> _Task statement_:
Read the court decision below and decide whether each statement agrees with it. Answer yes or no for each, quoting the words of the decision that settle it. 1. The Tribunal ordered the school to pay respondent no.2 half of her salary, allowances and benefits. 2. Notice of the petition was issued on 31st March, 2009. 3. Interest on the unpaid amount was set at 12% per annum.

> _Extract to read_:
<<<<

2011 Latest Caselaw 2237 Del

Citation : 2011 Latest Caselaw 2237 Del
Judgement Date : 27 April, 2011

Delhi High Court
Management Committee Of Shiksha ... vs Director Of Education & Anr. on 27 April, 2011
Author: Rajiv Sahai Endlaw
            *IN THE HIGH COURT OF DELHI AT NEW DELHI
                                            Date of decision: 27th April, 2011
+                             W.P.(C) No. 11898/2009
%        MANAGEMENT COMMITTEE OF
         SHIKSHA BHARATI SENIOR SECONDARY
         PUBLIC SCHOOL                            ..... Petitioner
                     Through: Mr. Pankaj Vivek, Advocate.
                            Versus
    DIRECTOR OF EDUCATION & ANR.           ..... Respondents
                 Through: Mr. Sachin Chopra with Mr. Shashi
                           Mohan, Advocates for R-1.
                           Mr. Shekhar Kumar, Advocate for
                           R-2.
CORAM :-
HON'BLE MR. JUSTICE RAJIV SAHAI ENDLAW
1.       Whether reporters of Local papers may
         be allowed to see the judgment?                    No

2.       To be referred to the reporter or not?             No

3.       Whether the judgment should be reported            No
         in the Digest?

RAJIV SAHAI ENDLAW, J.

1. The petitioner School impugns the order dated 31st March, 2009 of

the Delhi School Tribunal, allowing the appeal of the respondent no.2

Ms. Deepshikha Saxena, declaring that she continues to be in the service of

the petitioner School without any break and directing the petitioner School

to also pay to her 50% salary, allowances and benefits for the period from

2nd May, 1998 onwards within two months failing which the petitioner

School was also directed to pay interest thereon @12% per annum. Notice

of the petition was issued on 6th October, 2009. Noticing that the

respondent no.2 had been working with one Kamal Model Senior

Secondary School, Mohan Garden, New Delhi, the operation of the order

was stayed. Pleadings have been completed and the counsels have been

heard.

>>>>

> _Source data_:

<<<<

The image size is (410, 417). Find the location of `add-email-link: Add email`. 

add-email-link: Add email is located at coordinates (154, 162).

>>>>
<<<<

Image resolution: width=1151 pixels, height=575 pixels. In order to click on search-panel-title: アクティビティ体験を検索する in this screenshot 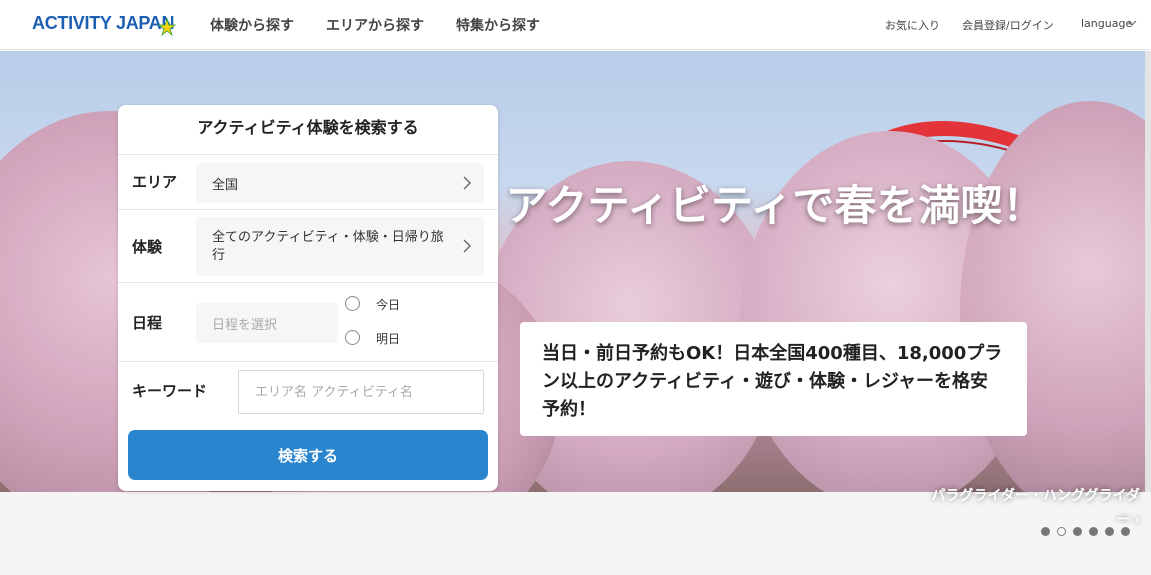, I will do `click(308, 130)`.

>>>>

> _Finished exercise_:
1. Yes: "directing the petitioner School to also pay to her 50% salary, allowances and benefits"
2. No: "Notice of the petition was issued on 6th October, 2009."
3. Yes: "interest thereon @12% per annum"